--- Task prompt ---
Set the data down once more, exactly as it is written.
--*--
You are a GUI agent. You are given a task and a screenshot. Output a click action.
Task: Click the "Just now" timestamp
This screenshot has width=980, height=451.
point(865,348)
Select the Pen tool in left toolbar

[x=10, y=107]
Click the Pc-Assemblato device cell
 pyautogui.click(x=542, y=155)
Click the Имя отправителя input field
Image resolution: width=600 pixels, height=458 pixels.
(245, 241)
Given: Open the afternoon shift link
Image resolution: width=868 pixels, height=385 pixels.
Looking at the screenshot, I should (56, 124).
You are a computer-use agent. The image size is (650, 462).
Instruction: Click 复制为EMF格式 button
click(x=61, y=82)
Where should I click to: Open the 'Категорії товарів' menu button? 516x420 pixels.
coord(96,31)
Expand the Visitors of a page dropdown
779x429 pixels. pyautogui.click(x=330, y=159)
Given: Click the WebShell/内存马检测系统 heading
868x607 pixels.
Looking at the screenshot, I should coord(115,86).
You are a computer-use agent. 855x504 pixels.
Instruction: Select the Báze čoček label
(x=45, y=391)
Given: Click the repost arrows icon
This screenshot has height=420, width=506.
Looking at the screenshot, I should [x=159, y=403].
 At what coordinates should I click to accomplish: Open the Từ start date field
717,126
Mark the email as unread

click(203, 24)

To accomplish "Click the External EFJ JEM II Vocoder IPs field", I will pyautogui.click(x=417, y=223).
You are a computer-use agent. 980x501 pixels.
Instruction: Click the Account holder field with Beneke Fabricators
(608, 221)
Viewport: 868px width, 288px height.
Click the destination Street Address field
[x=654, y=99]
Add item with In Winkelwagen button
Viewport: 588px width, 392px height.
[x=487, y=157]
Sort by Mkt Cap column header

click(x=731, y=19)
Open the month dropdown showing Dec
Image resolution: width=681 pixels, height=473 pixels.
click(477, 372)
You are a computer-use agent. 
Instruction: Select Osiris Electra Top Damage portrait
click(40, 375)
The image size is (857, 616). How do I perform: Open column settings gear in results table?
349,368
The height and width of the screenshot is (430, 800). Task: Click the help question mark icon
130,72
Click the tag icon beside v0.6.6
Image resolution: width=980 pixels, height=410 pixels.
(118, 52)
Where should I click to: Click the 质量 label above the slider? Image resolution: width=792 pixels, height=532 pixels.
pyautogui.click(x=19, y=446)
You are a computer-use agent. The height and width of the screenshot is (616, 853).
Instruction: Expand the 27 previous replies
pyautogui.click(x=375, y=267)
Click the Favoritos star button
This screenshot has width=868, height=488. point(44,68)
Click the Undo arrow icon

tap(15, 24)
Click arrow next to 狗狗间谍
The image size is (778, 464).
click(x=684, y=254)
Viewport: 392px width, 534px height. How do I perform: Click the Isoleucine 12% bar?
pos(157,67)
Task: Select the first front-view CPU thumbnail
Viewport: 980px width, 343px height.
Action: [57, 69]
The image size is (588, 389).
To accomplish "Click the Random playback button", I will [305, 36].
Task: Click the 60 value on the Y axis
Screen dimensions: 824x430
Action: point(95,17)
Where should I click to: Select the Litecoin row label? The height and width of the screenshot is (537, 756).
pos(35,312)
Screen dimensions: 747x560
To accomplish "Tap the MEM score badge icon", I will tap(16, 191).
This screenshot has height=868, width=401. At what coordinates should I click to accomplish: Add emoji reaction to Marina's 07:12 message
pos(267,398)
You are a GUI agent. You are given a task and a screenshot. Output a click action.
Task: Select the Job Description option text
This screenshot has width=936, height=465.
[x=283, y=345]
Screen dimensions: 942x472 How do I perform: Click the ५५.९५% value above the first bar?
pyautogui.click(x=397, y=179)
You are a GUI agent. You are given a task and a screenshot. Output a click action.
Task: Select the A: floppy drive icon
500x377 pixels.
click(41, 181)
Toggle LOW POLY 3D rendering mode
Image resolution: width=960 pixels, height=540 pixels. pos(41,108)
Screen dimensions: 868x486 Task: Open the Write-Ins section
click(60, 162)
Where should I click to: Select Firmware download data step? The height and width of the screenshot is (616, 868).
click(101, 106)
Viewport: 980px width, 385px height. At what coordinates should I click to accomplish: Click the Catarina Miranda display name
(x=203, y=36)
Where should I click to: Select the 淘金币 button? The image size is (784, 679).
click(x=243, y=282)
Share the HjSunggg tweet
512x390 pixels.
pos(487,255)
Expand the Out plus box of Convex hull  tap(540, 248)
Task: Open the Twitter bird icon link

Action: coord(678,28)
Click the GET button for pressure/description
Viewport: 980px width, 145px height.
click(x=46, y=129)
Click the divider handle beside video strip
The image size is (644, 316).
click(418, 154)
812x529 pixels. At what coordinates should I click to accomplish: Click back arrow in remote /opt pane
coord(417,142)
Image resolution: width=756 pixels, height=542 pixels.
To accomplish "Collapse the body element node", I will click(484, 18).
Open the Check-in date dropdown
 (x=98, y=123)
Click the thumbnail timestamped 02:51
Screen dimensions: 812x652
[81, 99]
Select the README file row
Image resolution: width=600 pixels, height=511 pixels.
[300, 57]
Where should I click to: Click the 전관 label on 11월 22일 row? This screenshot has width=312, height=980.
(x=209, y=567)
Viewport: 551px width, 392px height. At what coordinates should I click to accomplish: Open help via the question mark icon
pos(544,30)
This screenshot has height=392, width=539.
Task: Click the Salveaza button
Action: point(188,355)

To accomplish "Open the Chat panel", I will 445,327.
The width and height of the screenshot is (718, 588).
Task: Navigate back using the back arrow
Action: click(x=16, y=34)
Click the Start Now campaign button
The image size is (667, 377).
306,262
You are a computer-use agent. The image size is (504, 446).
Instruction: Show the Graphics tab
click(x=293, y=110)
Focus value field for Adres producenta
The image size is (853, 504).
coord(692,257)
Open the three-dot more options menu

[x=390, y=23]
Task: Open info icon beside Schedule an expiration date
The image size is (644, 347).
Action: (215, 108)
--*--
--- Solution to this problem ---
You are a GUI agent. You are given a task and a screenshot. Output a click action.
Task: Click the "Just now" timestamp
This screenshot has width=980, height=451.
point(865,348)
Select the Pen tool in left toolbar

[x=10, y=107]
Click the Pc-Assemblato device cell
 pyautogui.click(x=542, y=155)
Click the Имя отправителя input field
Image resolution: width=600 pixels, height=458 pixels.
(245, 241)
Given: Open the afternoon shift link
Image resolution: width=868 pixels, height=385 pixels.
Looking at the screenshot, I should (56, 124).
You are a computer-use agent. The image size is (650, 462).
Instruction: Click 复制为EMF格式 button
click(x=61, y=82)
Where should I click to: Open the 'Категорії товарів' menu button? 516x420 pixels.
coord(96,31)
Expand the Visitors of a page dropdown
779x429 pixels. pyautogui.click(x=330, y=159)
Given: Click the WebShell/内存马检测系统 heading
868x607 pixels.
Looking at the screenshot, I should coord(115,86).
You are a computer-use agent. 855x504 pixels.
Instruction: Select the Báze čoček label
(x=45, y=391)
Given: Click the repost arrows icon
This screenshot has height=420, width=506.
Looking at the screenshot, I should [x=159, y=403].
 At what coordinates should I click to accomplish: Open the Từ start date field
717,126
Mark the email as unread

click(203, 24)

To accomplish "Click the External EFJ JEM II Vocoder IPs field", I will pyautogui.click(x=417, y=223).
You are a computer-use agent. 980x501 pixels.
Instruction: Click the Account holder field with Beneke Fabricators
(608, 221)
Viewport: 868px width, 288px height.
Click the destination Street Address field
[x=654, y=99]
Add item with In Winkelwagen button
Viewport: 588px width, 392px height.
[x=487, y=157]
Sort by Mkt Cap column header

click(x=731, y=19)
Open the month dropdown showing Dec
Image resolution: width=681 pixels, height=473 pixels.
click(477, 372)
You are a computer-use agent. 
Instruction: Select Osiris Electra Top Damage portrait
click(40, 375)
The image size is (857, 616). How do I perform: Open column settings gear in results table?
349,368
The height and width of the screenshot is (430, 800). Task: Click the help question mark icon
130,72
Click the tag icon beside v0.6.6
Image resolution: width=980 pixels, height=410 pixels.
(118, 52)
Where should I click to: Click the 质量 label above the slider? Image resolution: width=792 pixels, height=532 pixels.
pyautogui.click(x=19, y=446)
You are a computer-use agent. The height and width of the screenshot is (616, 853).
Instruction: Expand the 27 previous replies
pyautogui.click(x=375, y=267)
Click the Favoritos star button
This screenshot has width=868, height=488. point(44,68)
Click the Undo arrow icon

tap(15, 24)
Click arrow next to 狗狗间谍
The image size is (778, 464).
click(x=684, y=254)
Viewport: 392px width, 534px height. How do I perform: Click the Isoleucine 12% bar?
pos(157,67)
Task: Select the first front-view CPU thumbnail
Viewport: 980px width, 343px height.
Action: [57, 69]
The image size is (588, 389).
To accomplish "Click the Random playback button", I will [305, 36].
Task: Click the 60 value on the Y axis
Screen dimensions: 824x430
Action: point(95,17)
Where should I click to: Select the Litecoin row label? The height and width of the screenshot is (537, 756).
pos(35,312)
Screen dimensions: 747x560
To accomplish "Tap the MEM score badge icon", I will tap(16, 191).
This screenshot has height=868, width=401. At what coordinates should I click to accomplish: Add emoji reaction to Marina's 07:12 message
pos(267,398)
You are a GUI agent. You are given a task and a screenshot. Output a click action.
Task: Select the Job Description option text
This screenshot has width=936, height=465.
[x=283, y=345]
Screen dimensions: 942x472 How do I perform: Click the ५५.९५% value above the first bar?
pyautogui.click(x=397, y=179)
You are a GUI agent. You are given a task and a screenshot. Output a click action.
Task: Select the A: floppy drive icon
500x377 pixels.
click(41, 181)
Toggle LOW POLY 3D rendering mode
Image resolution: width=960 pixels, height=540 pixels. pos(41,108)
Screen dimensions: 868x486 Task: Open the Write-Ins section
click(60, 162)
Where should I click to: Select Firmware download data step? The height and width of the screenshot is (616, 868).
click(101, 106)
Viewport: 980px width, 385px height. At what coordinates should I click to accomplish: Click the Catarina Miranda display name
(x=203, y=36)
Where should I click to: Select the 淘金币 button? The image size is (784, 679).
click(x=243, y=282)
Share the HjSunggg tweet
512x390 pixels.
pos(487,255)
Expand the Out plus box of Convex hull  tap(540, 248)
Task: Open the Twitter bird icon link

Action: coord(678,28)
Click the GET button for pressure/description
Viewport: 980px width, 145px height.
click(x=46, y=129)
Click the divider handle beside video strip
The image size is (644, 316).
click(418, 154)
812x529 pixels. At what coordinates should I click to accomplish: Click back arrow in remote /opt pane
coord(417,142)
Image resolution: width=756 pixels, height=542 pixels.
To accomplish "Collapse the body element node", I will click(484, 18).
Open the Check-in date dropdown
 (x=98, y=123)
Click the thumbnail timestamped 02:51
Screen dimensions: 812x652
[81, 99]
Select the README file row
Image resolution: width=600 pixels, height=511 pixels.
[300, 57]
Where should I click to: Click the 전관 label on 11월 22일 row? This screenshot has width=312, height=980.
(x=209, y=567)
Viewport: 551px width, 392px height. At what coordinates should I click to accomplish: Open help via the question mark icon
pos(544,30)
This screenshot has height=392, width=539.
Task: Click the Salveaza button
Action: point(188,355)

To accomplish "Open the Chat panel", I will 445,327.
The width and height of the screenshot is (718, 588).
Task: Navigate back using the back arrow
Action: click(x=16, y=34)
Click the Start Now campaign button
The image size is (667, 377).
306,262
You are a computer-use agent. The image size is (504, 446).
Instruction: Show the Graphics tab
click(x=293, y=110)
Focus value field for Adres producenta
The image size is (853, 504).
coord(692,257)
Open the three-dot more options menu

[x=390, y=23]
Task: Open info icon beside Schedule an expiration date
The image size is (644, 347).
Action: (215, 108)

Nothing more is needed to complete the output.